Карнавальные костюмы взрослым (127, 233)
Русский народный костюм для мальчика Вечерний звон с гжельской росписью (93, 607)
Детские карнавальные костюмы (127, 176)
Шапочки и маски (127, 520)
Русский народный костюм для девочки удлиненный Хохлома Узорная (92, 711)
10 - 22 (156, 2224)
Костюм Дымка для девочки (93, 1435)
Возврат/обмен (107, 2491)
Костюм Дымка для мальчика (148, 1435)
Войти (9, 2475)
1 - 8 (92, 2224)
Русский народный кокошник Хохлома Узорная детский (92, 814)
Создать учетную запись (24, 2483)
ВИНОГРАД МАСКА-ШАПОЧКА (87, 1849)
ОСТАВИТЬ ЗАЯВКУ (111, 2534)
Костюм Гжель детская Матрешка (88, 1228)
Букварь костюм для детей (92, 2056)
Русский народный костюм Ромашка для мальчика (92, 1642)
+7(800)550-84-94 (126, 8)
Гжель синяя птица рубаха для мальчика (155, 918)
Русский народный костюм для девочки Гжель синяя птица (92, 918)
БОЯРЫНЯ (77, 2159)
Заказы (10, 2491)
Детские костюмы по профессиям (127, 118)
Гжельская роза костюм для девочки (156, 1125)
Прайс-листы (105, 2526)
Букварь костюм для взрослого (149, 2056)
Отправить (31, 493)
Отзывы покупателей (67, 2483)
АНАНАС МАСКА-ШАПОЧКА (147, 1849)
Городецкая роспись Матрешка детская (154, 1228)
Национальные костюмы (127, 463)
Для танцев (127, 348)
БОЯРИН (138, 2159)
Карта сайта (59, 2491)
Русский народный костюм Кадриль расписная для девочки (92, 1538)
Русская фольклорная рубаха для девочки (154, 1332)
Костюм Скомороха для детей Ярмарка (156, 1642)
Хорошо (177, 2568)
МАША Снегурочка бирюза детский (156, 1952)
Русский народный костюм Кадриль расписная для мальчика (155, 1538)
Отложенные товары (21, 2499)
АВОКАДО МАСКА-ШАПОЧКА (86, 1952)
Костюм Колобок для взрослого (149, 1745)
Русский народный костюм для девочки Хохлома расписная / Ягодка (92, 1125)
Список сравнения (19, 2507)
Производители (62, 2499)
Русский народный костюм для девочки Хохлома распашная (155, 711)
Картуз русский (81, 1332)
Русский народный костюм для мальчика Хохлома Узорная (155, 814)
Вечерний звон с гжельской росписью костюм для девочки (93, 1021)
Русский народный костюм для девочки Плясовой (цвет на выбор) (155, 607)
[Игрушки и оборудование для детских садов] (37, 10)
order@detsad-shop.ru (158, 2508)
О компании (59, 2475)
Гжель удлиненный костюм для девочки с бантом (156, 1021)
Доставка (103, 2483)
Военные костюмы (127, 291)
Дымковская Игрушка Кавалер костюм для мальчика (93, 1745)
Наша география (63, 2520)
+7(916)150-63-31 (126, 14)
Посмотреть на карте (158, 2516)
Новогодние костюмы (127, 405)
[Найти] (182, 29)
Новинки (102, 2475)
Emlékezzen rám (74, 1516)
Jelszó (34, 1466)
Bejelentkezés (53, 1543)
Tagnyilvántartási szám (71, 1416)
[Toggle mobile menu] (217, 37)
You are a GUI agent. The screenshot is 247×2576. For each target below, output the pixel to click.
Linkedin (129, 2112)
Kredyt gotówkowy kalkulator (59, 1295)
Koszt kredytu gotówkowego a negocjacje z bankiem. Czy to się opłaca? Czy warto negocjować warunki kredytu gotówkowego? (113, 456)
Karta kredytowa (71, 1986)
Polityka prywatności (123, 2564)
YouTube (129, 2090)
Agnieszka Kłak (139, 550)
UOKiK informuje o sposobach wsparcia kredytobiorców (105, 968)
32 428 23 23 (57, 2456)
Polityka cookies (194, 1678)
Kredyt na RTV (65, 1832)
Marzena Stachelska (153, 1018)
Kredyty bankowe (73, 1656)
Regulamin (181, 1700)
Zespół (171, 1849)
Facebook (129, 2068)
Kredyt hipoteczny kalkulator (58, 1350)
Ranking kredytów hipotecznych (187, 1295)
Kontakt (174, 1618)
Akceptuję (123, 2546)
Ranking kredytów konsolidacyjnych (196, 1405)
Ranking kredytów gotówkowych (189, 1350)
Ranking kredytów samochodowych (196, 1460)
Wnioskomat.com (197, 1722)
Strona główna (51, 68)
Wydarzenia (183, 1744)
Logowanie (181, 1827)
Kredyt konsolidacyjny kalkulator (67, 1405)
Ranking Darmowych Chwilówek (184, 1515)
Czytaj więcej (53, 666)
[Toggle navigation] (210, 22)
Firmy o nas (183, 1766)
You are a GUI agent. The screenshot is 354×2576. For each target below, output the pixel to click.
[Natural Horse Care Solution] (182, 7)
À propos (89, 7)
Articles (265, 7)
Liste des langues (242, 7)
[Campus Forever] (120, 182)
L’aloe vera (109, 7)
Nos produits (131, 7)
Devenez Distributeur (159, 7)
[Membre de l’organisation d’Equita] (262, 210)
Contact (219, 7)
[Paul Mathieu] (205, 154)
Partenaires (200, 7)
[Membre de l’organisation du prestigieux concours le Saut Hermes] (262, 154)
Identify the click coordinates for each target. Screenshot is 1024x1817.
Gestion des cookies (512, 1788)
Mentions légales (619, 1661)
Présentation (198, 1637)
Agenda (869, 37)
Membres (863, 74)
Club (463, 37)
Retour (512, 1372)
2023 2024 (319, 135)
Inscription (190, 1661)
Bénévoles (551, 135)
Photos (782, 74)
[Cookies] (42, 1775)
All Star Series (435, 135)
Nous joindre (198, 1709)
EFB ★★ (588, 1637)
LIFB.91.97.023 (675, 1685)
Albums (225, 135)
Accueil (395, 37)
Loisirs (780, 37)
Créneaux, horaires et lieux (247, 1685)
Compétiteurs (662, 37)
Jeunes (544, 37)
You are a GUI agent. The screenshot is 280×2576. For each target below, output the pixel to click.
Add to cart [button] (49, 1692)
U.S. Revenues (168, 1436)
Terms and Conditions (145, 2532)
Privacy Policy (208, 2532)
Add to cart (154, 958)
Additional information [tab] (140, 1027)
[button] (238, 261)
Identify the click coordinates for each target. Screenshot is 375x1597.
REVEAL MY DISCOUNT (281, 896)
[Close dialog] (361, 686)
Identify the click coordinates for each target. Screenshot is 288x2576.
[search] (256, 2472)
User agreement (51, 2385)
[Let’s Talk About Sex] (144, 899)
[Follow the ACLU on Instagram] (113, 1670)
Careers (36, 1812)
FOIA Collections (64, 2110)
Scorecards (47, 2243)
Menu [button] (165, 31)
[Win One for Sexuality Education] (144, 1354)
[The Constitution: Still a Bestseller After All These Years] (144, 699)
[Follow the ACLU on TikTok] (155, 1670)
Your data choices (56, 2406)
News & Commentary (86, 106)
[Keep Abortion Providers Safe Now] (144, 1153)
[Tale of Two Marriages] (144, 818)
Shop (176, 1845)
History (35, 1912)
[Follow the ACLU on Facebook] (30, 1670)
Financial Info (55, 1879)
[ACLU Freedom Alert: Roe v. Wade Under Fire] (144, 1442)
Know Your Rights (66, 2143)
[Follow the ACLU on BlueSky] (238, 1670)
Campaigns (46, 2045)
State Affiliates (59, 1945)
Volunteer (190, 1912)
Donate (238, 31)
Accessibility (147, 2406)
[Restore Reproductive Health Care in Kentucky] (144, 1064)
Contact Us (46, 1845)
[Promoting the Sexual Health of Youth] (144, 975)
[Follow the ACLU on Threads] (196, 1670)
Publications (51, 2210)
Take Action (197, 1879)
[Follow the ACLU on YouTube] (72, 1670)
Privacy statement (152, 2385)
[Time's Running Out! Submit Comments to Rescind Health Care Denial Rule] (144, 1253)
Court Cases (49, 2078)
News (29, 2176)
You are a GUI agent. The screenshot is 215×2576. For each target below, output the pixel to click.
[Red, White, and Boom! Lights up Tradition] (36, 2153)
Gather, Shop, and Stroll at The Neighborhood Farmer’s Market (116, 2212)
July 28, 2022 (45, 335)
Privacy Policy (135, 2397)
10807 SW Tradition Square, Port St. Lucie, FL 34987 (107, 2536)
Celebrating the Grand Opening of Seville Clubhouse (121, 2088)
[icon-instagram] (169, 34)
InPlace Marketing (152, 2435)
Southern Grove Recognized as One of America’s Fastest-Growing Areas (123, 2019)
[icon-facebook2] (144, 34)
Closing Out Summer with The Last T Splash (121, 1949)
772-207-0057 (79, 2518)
__________________________________________________
Problem to work on:
Select every line of the material above holding the word "pixel" and copy it.

Result of the task:
You are a GUI agent. The screenshot is 247×2576. For each target below, output the pixel to click.
You are a GUI agent. The screenshot is 354×2576. For each target below, output the pixel to click.
You are a GUI agent. The screenshot is 280×2576. For each target below, output the pixel to click.
You are a GUI agent. The screenshot is 215×2576. For each target below, output the pixel to click.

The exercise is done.